Movie Review: Babyteeth

Movie Review: Babyteeth

22nd February 2021 Off By Ewan Gleadow

Copyright: Universal Pictures

One distinct tactic the modern, independent drama is now having to tactfully employ, is the inability to move away from the A24 banner. Try as they might, they cannot escape the vacuum, and we have been taken along for the rise. Yes, you, the reader, have been thrown into this black hole too. Accept it. It’s too late to change it. As much as A24 are providers of solid quality, an inevitable by-product is its immediate influence. Copycats are sure to follow, and that is, to an extent, what Babyteeth feels like. Idiosyncratic characters mutter chirpy, strange dialogue all to the backdrop of a tragedy, throwing all semblance of contrast out the window with a sickly, bright colour palette and variety of characters who try their best to support feeble source material.

Some moments do feel inspired, that does appear to be the most frustrating aspect of Babyteeth. Shannon Murphy provides solid enough direction, her craft here is just mired by the oddities of editing and the forced shtick of outlandish whimsy. When Murphy can get this feeling under control, her product is something more akin to the relatively harmless drama you can always expect from this genre. Reliable, and at the very least decent enough to carry its cast through a wave of relatively similar films. Eliza Scanlen and Ben Mendelsohn are the clear standouts here, they turn rather vague or boring premises into pockets of well-acted fun.

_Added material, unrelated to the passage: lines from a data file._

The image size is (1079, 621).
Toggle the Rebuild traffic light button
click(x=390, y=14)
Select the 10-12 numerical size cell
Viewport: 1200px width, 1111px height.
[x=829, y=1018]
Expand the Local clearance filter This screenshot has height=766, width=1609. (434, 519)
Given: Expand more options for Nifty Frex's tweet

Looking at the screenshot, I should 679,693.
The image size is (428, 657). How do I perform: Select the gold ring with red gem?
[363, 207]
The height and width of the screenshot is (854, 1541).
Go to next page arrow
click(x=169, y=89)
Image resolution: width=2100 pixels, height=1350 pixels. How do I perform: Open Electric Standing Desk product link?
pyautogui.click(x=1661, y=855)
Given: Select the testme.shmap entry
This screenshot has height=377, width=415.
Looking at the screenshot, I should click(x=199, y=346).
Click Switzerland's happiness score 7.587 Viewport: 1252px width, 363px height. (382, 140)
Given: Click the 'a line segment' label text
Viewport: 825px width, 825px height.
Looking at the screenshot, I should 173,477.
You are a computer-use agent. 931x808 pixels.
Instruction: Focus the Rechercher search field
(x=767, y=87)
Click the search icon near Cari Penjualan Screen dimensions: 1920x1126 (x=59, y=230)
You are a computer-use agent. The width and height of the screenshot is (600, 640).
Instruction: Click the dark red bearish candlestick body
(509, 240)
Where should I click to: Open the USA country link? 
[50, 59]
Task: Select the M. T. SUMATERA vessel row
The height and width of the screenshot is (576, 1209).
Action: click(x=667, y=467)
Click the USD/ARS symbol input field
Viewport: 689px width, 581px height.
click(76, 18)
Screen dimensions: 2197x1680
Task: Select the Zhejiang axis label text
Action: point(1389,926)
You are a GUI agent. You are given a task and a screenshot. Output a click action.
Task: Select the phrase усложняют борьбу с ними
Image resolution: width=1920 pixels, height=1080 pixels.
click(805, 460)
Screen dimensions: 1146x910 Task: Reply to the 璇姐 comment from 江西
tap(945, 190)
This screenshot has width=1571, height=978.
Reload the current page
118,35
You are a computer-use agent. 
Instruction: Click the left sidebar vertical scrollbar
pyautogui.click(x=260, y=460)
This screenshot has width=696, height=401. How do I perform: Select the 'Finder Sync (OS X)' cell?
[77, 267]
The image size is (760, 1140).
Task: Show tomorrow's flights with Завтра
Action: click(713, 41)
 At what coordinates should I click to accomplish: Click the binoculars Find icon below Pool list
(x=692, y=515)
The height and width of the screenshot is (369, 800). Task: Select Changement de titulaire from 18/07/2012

But that is where Babyteeth and the many problems it holds within it fester from. It does not push the narrative envelope far enough, falling back on the tried and tested tropes of the independent drama. Knowing who it will appeal to most, Babyteeth encloses itself in a case of eccentricities that are a match for the limited audience appeal, but failing to reach beyond that is a detriment that will cap Babyteeth at its set limit of inspiration. Chapter breakdowns, floating camerawork, and a general sense that the film is not quite engaged with anything it wishes to present. It all comes together in an incredibly predictable, forgettable fashion. There is no value to a rewatch, but there are small moments that observe the trend of independent freedom. Far from the bowels of wretched studio interference, but Murphy is able to instil the set of traditional, modern values every independent rush demands.

A film that has relatively flatlining characters makes for a difficult rift between audience and intention. Babyteeth is by no means a poor project, it just has general assumptions and targets a specific pocket of viewer. No doubt, it will manage to scurry its way into the open embrace of this niche, but it may leave some of us out there feeling a tad alienated or even just a bit punctured. A thick sheen of neon lighting and overexposed thematics of the modern drama, Babyteeth does little to set itself out from the norm that it so clearly wants to cling to, as either a safety blanket or a draw for their faux quirkiness and spiteful, blank characters.